Le mystère de la foi chrétienne, mystère de salut pour tous les hommes, fondé dans l’événement de Jésus mort et ressuscité, est tout entier eschatologique. Car non seulement il est orienté vers l’avenir que Dieu prépare aux hommes, mais encore il anticipe et réalise déjà pour une part cet avenir dans notre présent.
Pour les apôtres, si Jésus est ressuscité, c’est déjà la fin du monde. Paradoxalement, ce qui surprend les disciples qui attendaient la résurrection générale, c’est que Jésus soit ressuscité seul. Car Jésus ne peut être ressuscité que comme « prémices de ceux qui se sont endormis ». La fin des temps est donc devenue proche de manière qualitative, quoi qu’il en soit de la chronologie à venir, parce que, « en ces temps qui sont les derniers, Dieu nous a parlé en son Fils ».
Mais, dira-t-on, un tel discours ne se paie-t-il pas de mots ? Le temps continue et à vue d’histoire, qui saurait en prédire la fin ? Ce que nous dit la foi chrétienne est que le définitif, vers lequel nous cheminons et qui est l’objet de notre espérance, est déjà présent, donné parmi nous. Dire que la fin de l’histoire est anticipée dans la résurrection de Jésus, qui est un événement de salut, c’est dire que toute l’histoire des hommes est sauvée, qu’elle n’ira pas à la catastrophe universelle ou à la perdition générale. C’est dire que, malgré son péché et malgré le risque que la liberté de chacun continue de courir en ce monde, à travers ses épreuves et ses drames, l’humanité est en train de réussir, qu’elle progresse vers son accomplissement bienheureux en Dieu. Cela est de l’ordre du définitif et de l’irréversible, cela est déjà donné en même temps que promis.

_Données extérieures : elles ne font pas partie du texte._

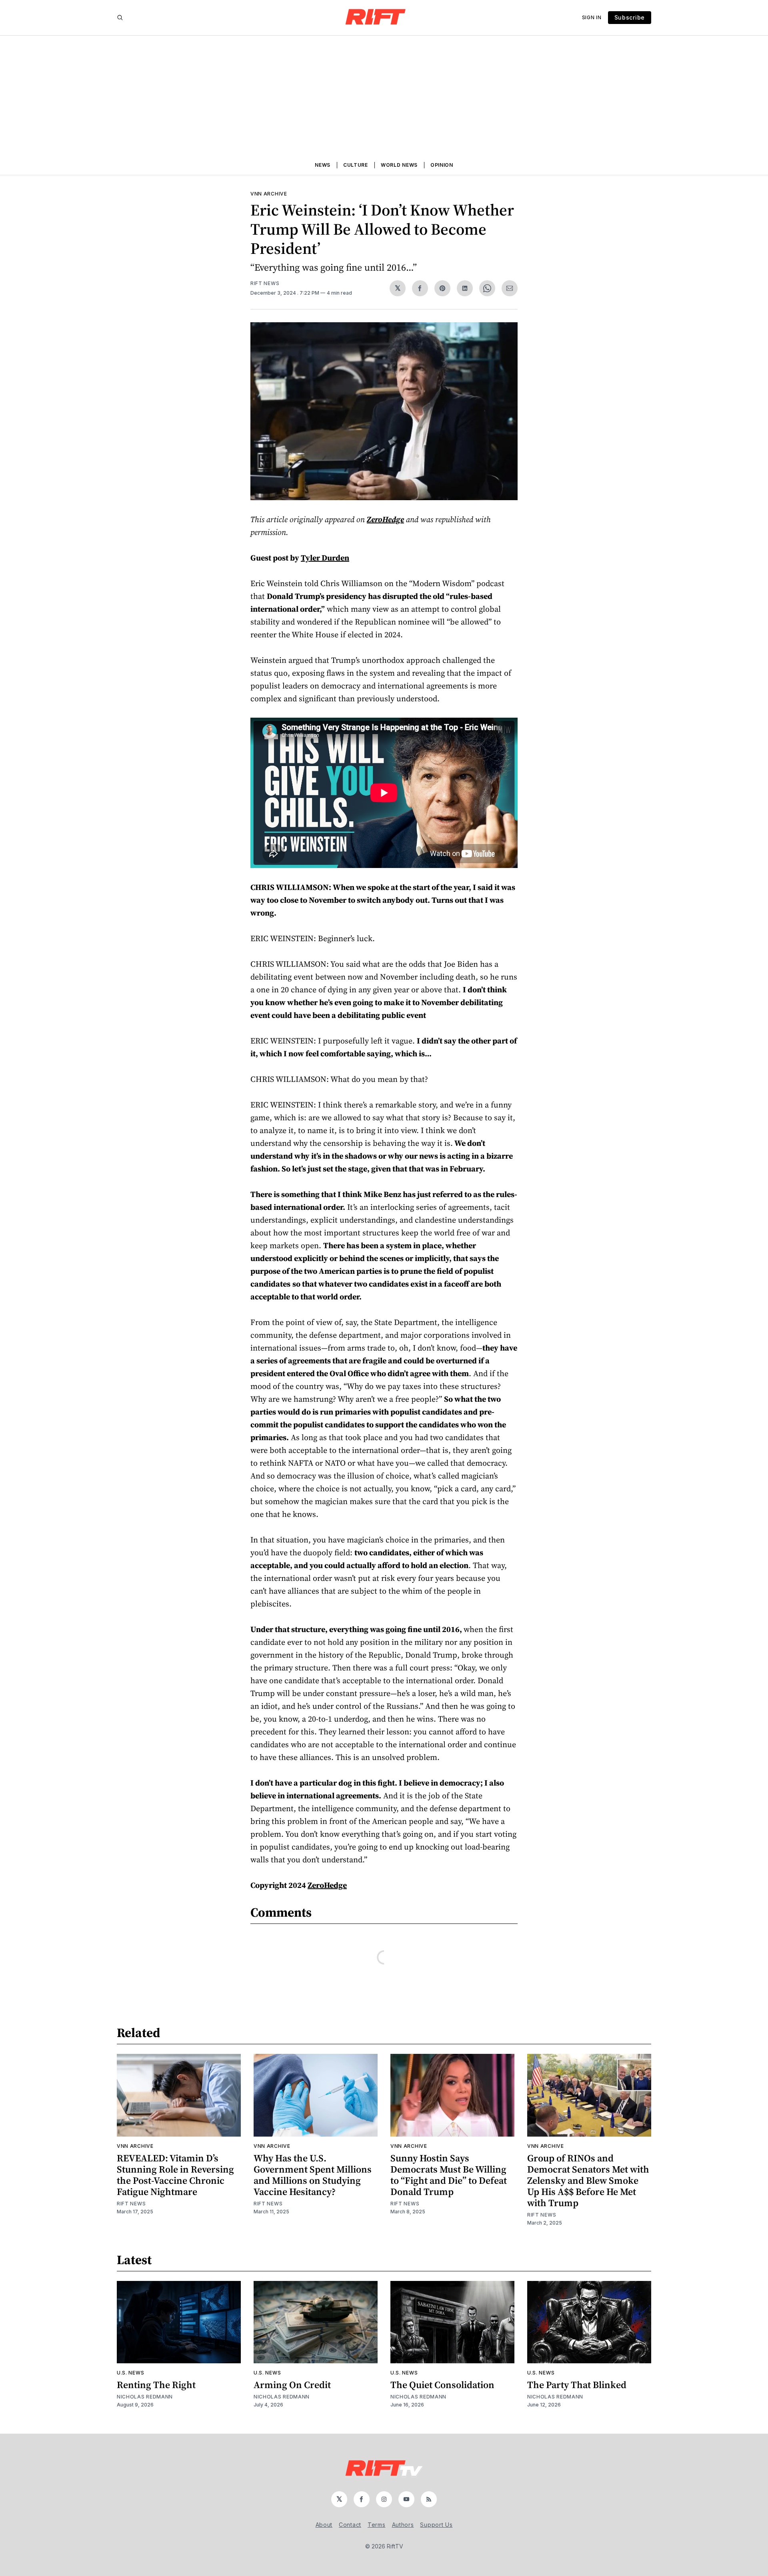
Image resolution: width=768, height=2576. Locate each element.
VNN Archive (268, 194)
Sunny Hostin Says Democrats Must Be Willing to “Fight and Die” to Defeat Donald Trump (448, 2174)
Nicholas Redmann (145, 2397)
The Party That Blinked (576, 2384)
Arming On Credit (292, 2384)
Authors (403, 2524)
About (324, 2524)
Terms (377, 2524)
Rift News (264, 283)
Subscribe (629, 17)
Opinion (441, 165)
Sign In (592, 17)
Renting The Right (156, 2384)
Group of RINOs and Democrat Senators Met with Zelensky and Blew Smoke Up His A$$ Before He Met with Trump (588, 2180)
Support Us (436, 2524)
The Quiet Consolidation (442, 2384)
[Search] (120, 17)
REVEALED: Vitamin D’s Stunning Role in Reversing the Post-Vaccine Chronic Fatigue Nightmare (175, 2174)
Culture (355, 165)
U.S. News (130, 2373)
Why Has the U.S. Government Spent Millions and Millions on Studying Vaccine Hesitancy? (313, 2174)
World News (399, 165)
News (322, 165)
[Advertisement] (384, 96)
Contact (350, 2524)
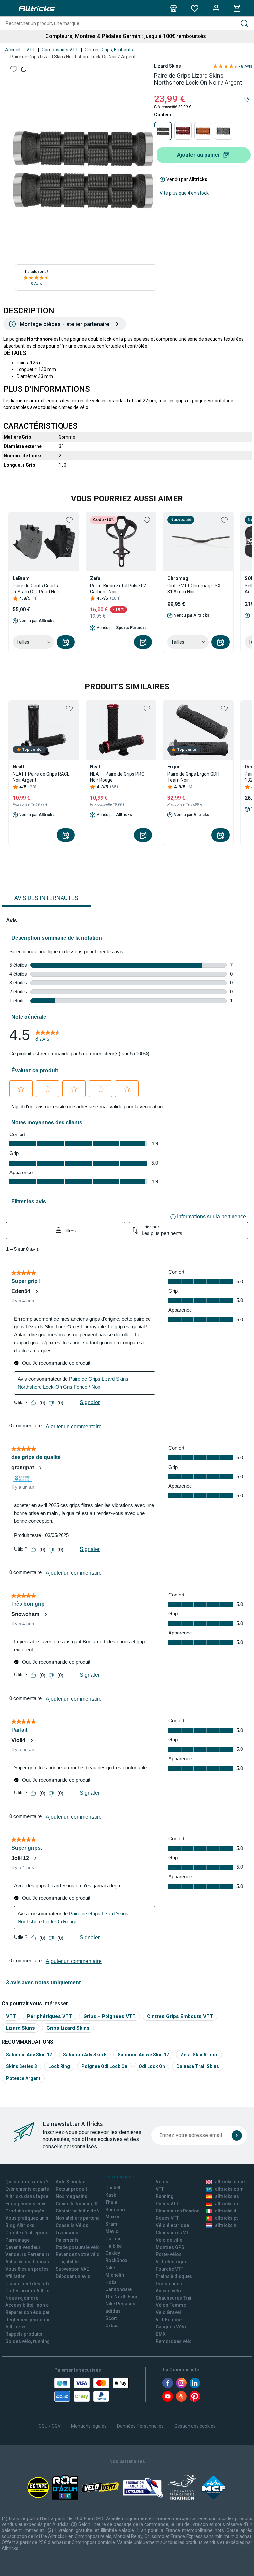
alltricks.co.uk (230, 2181)
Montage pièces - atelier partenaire (64, 324)
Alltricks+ (15, 2326)
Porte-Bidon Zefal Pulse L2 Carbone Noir (118, 588)
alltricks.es (227, 2196)
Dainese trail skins (197, 2066)
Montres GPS (170, 2247)
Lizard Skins (167, 66)
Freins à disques (174, 2276)
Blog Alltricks (19, 2225)
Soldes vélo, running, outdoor (37, 2341)
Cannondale (119, 2289)
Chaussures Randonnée (182, 2210)
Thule (111, 2202)
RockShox (116, 2260)
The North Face (122, 2296)
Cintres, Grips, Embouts (109, 49)
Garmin (114, 2238)
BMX (161, 2334)
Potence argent (23, 2078)
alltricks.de (227, 2203)
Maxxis (113, 2216)
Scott (111, 2318)
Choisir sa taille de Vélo (81, 2210)
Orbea (112, 2325)
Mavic (112, 2231)
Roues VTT (167, 2218)
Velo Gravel (168, 2312)
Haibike (114, 2246)
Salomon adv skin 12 (29, 2054)
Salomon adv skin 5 (84, 2054)
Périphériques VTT (49, 2016)
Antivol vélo (168, 2290)
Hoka (111, 2282)
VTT (30, 49)
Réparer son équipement (32, 2312)
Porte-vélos (169, 2254)
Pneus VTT (167, 2203)
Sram (111, 2224)
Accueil (12, 49)
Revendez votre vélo (78, 2254)
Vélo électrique (172, 2225)
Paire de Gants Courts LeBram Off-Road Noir (36, 588)
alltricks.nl (226, 2225)
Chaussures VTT (173, 2232)
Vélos (162, 2181)
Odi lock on (152, 2066)
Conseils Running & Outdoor (86, 2203)
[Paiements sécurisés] (91, 2390)
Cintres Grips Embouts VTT (180, 2016)
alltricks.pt (226, 2218)
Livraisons (67, 2232)
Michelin (115, 2275)
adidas (113, 2311)
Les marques (119, 2176)
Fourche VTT (169, 2269)
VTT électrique (171, 2261)
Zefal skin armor (199, 2054)
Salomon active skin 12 (143, 2054)
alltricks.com (229, 2189)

Ainsi, depuis la venue de Jésus, l’humanité vit-elle une tension entre un déjà-là et un pas-encore. Le présent transitoire des hommes et le don que Dieu leur destine dans l’au-delà ne sont pas des réalités extérieures l’une à l’autre. Le salut est accompli, l’Esprit de Dieu a été donné, les sacrements sont là pour faire vivre les hommes de la « vie éternelle ». « Celui qui mange ma chair et boit mon sang, dit Jésus dans l’évangile de saint Jean, a la vie éternelle, et moi, je le ressusciterai au dernier jour. »
Sans doute l’humanité doit-elle encore passer par une « rupture », afin d’entrer dans la gloire pleinement manifestée de Dieu. Mais, en définitive, la vie qui nous est promise en Dieu n’est pas autre que celle dont nous vivons déjà : nous avons la vie éternelle. Entre le mystère du Christ vécu aujourd’hui dans la grâce et le mystère du Christ en gloire où Dieu sera manifesté tout en tous il n’y a pas de différence essentielle ; il y a seulement la distance entre ce qui est encore en cours d’accomplissement, mais sans pouvoir régresser, et ce qui est totalement accompli.
Naguère, après la deuxième guerre mondiale, Oscar Cullmann avait popularisé cette donnée en utilisant l’image parlante du jour J et du jour V. Le jour J était celui du débarquement en Normandie et le jour V celui de la victoire finale. À partir du moment où le débarquement était réussi, on pouvait considérer la guerre comme gagnée. Ce succès était irréversible. Pourtant la guerre continuait, avec son cortège de drames et de morts. Ce n’est qu’au jour V que la paix tant attendue pouvait ouvrir à une ère de vrai bonheur. Cette vue doit changer notre regard et sur la vie présente et sur la vie attendue. Car si le « définitif » est déjà là, cela veut dire aussi que ce que nous faisons ici-bas a valeur définitive, et peut entrer dans ce grand mouvement de salut. Il n’y a plus de rupture entre le temps et l’éternité : par le Christ, le temps a enfanté un salut éternel.